> _GIVEN RECORDS_
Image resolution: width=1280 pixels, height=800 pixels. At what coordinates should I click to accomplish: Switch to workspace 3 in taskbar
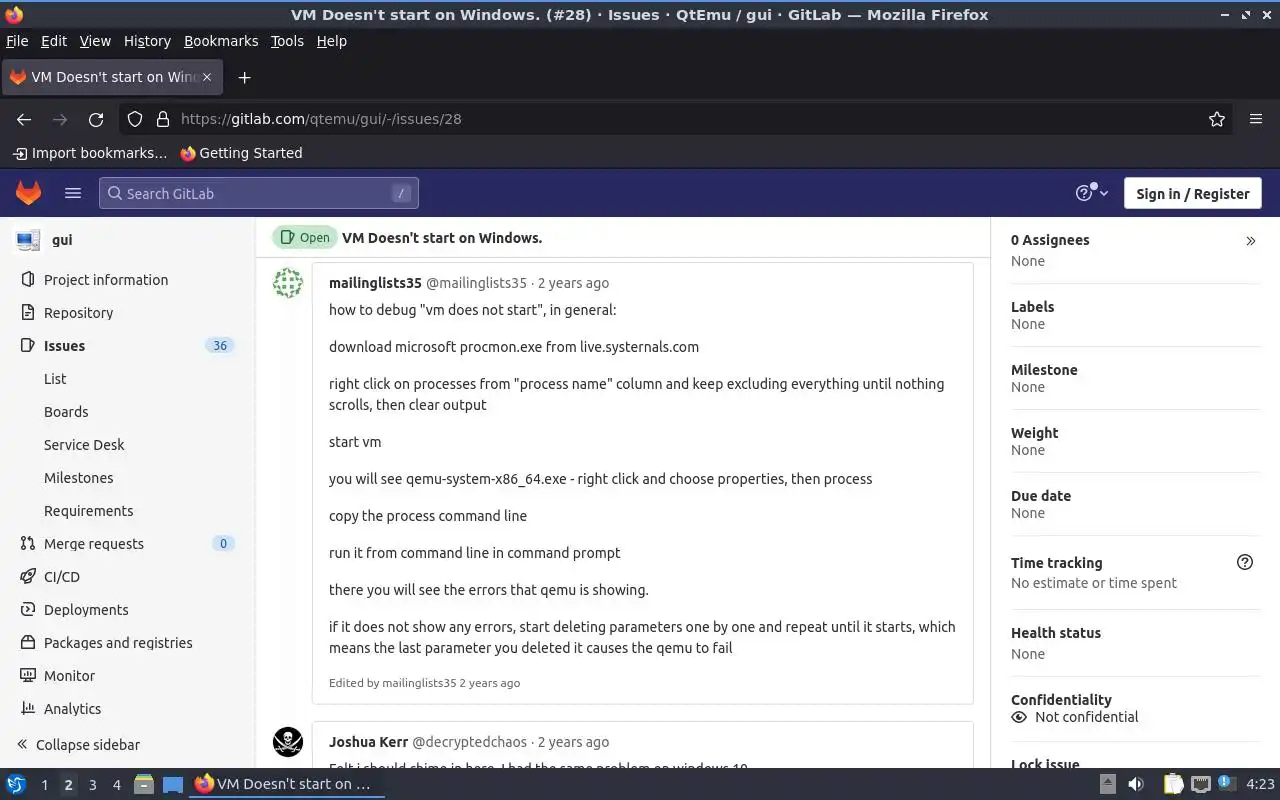92,785
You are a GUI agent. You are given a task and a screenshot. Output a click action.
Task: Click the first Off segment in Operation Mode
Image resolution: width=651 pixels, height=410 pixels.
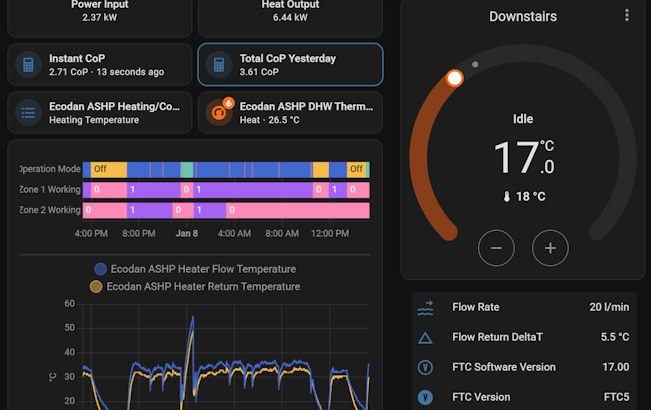(x=109, y=169)
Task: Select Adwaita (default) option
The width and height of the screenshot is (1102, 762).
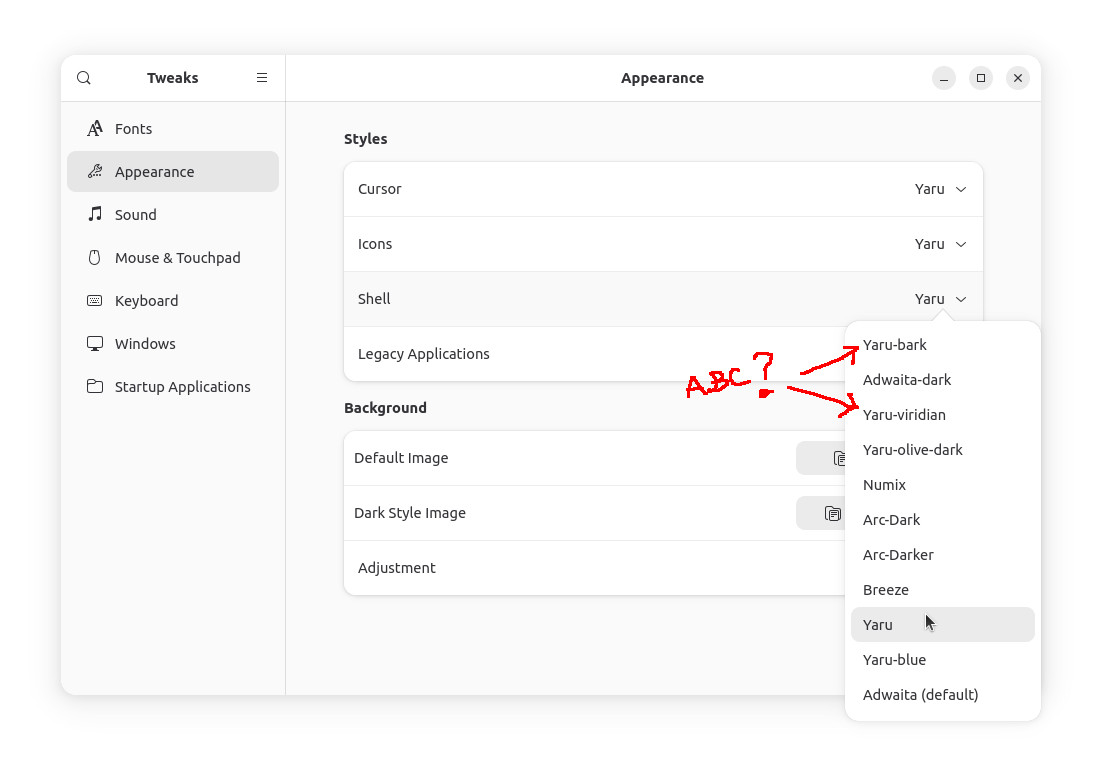Action: tap(920, 695)
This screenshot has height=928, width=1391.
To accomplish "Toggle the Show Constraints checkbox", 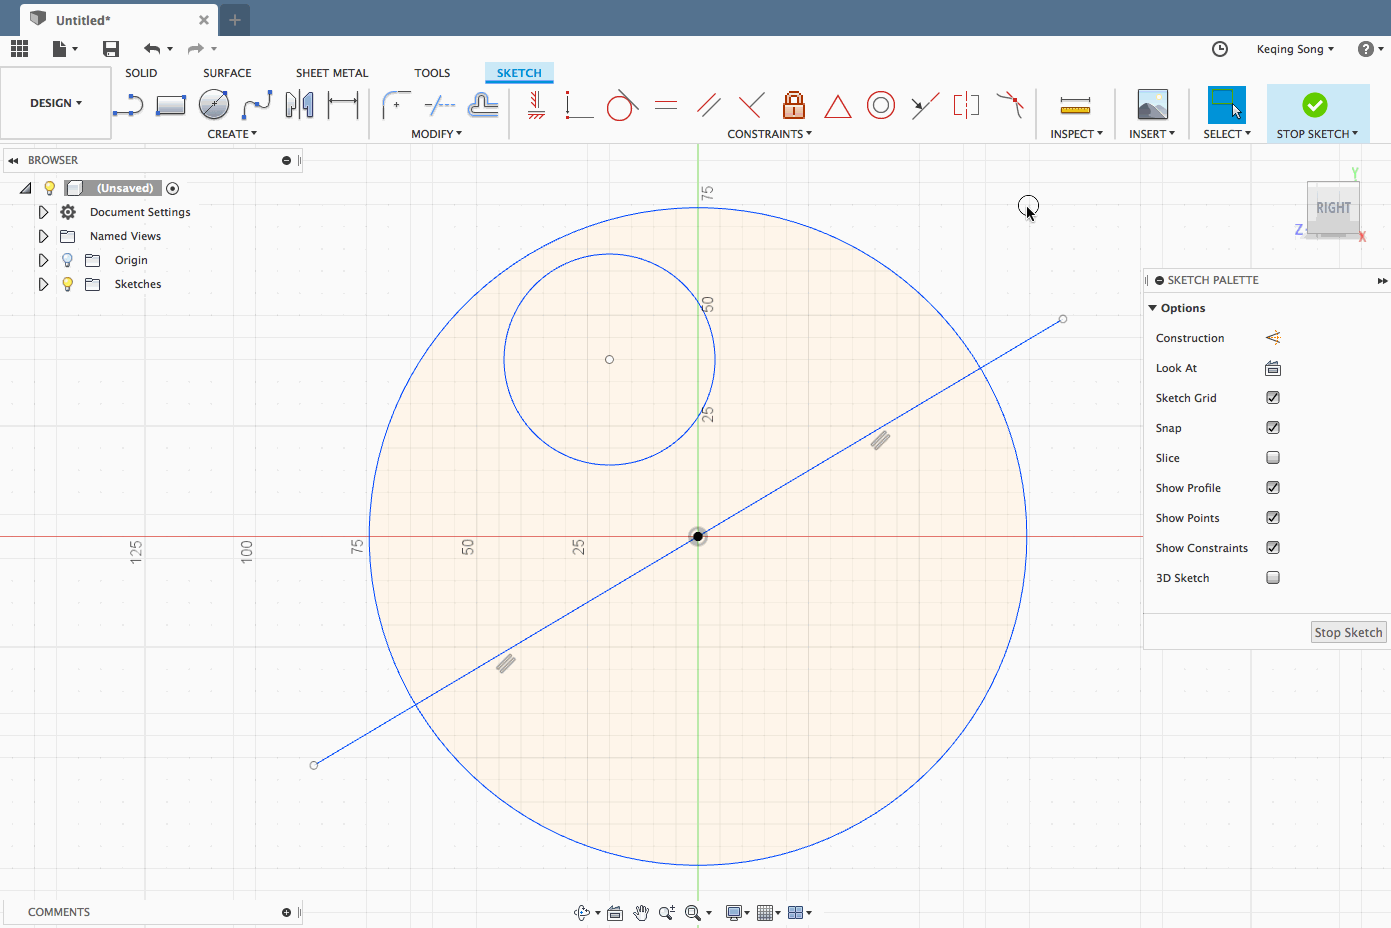I will (1273, 548).
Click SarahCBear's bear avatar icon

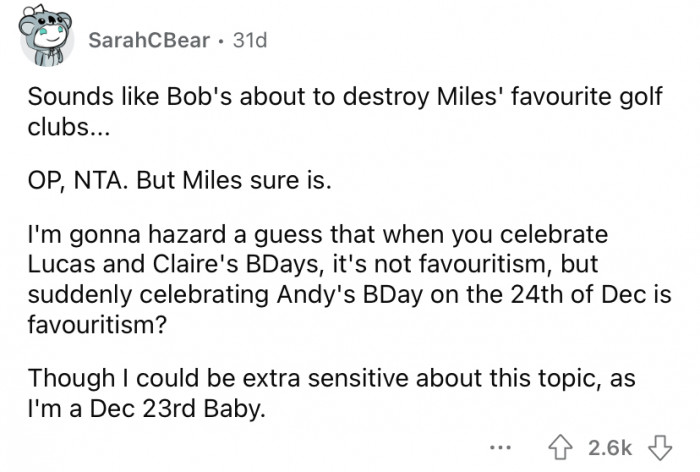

> _WHAT YOU HAVE TO DO_
Give the lines again exactly, beginning with the first line of the records above and ending with the line that contains "You are a GUI", and include no pictures.

> _EXPECTED ANSWER_
Image resolution: width=1280 pixels, height=800 pixels. At what coordinates should I click to accomplish: Switch to workspace 3 in taskbar
92,785
You are a GUI agent. You are given a task and a screenshot. Output a click action.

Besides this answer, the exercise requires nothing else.